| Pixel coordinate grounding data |
----------

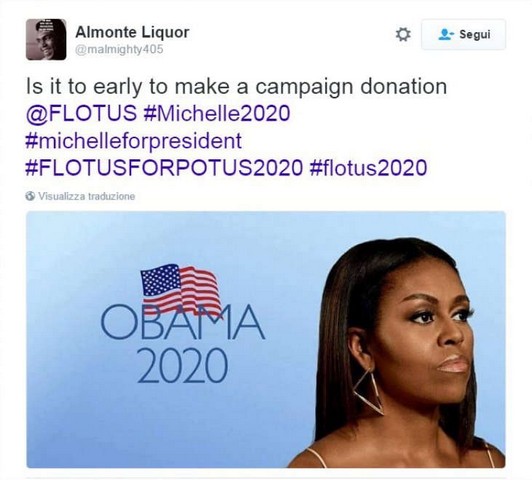Screen dimensions: 532x480
Task: Click the follow person icon in Segui
Action: click(446, 34)
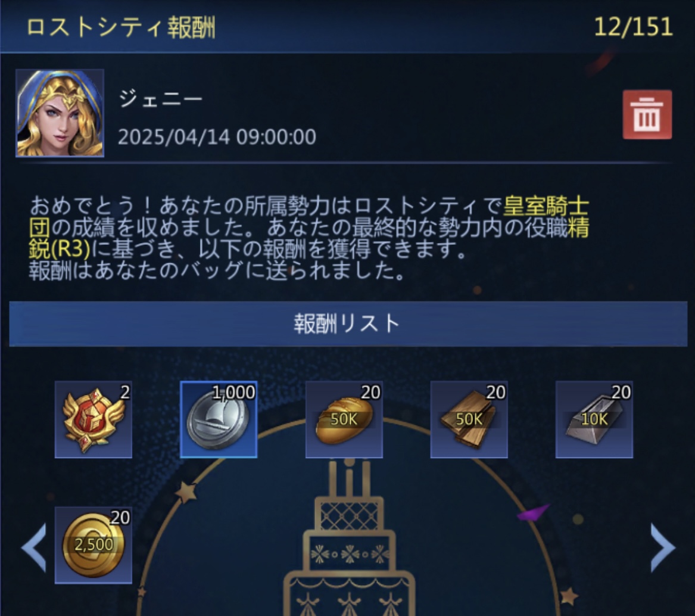
Task: Click the ロストシティ報酬 title
Action: (x=121, y=27)
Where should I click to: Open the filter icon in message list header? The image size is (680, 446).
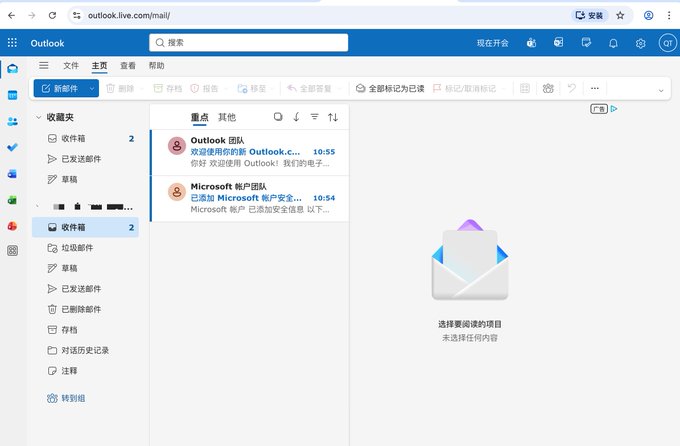point(314,117)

----------

| TASK STATEMENT |
Please repeat exactly the lines from the one containing "Where should I" through the last line of the records, both included, and leave out the pictures.

| SOLUTION |
Where should I click to: Open the filter icon in message list header? The image size is (680, 446).
point(314,117)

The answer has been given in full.